Posterior Inference of Hamiltonian Parameters from RIXS Spectroscopy

arXiv:2608.13848 · cond-mat.str-el, cond-mat.mtrl-sci, physics.data-an, stat.ML · Submitted 2026-08-14 · Read on arXiv

cond-mat.str-el, cond-mat.mtrl-sci, physics.data-an, stat.ML

Submitted: 2026-08-14

Updated: 2026-08-26

License: http://creativecommons.org/licenses/by/4.0/

The gist: We present the first application of simulation-based inference to resonant inelastic X-ray scattering spectroscopy.

Terminology

Abstract

We present the first application of simulation-based inference to resonant inelastic X-ray scattering spectroscopy. Using truncated marginal neural ratio estimation to efficiently restrict the prior and conditional flow matching as the joint density estimator, we infer full posteriors with a modest simulation budget for two Ni 2+ compounds---NiPS 3 as a representative covalent case and K 2 NiF 4 as a more atomic one. We demonstrate that a vision transformer encoder whose tokenization matches the physical layout of the RIXS map yields better-covered and sharper posteriors than generic image encoders.
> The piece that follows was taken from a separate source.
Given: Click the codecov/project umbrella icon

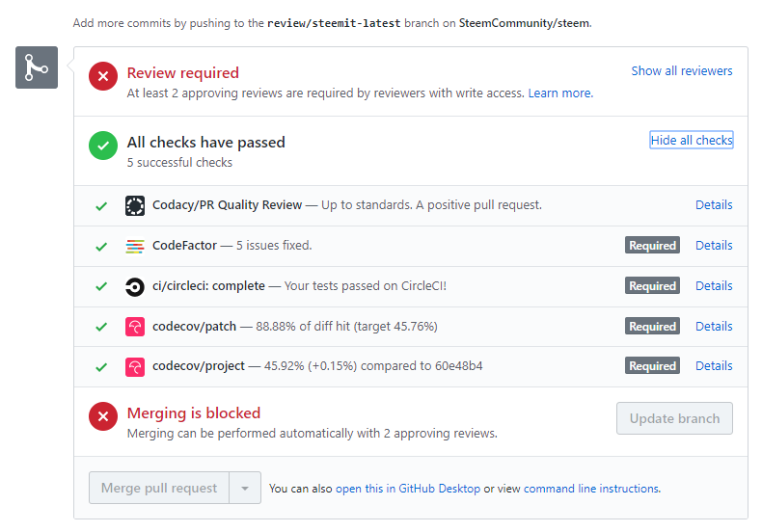Looking at the screenshot, I should click(135, 366).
Applying the validated method to experimental NiPS 3 and K 2 NiF 4 data, we recover a joint posterior that reveals parameter correlations invisible to point estimators, and a posterior predictive distribution that closely matches the observed spectrum. The amortized posterior unlocks a class of analyses not previously available to the field such as nuisance-marginalized uncertainty quantification, multi-measurement posterior fusion and active experimental design.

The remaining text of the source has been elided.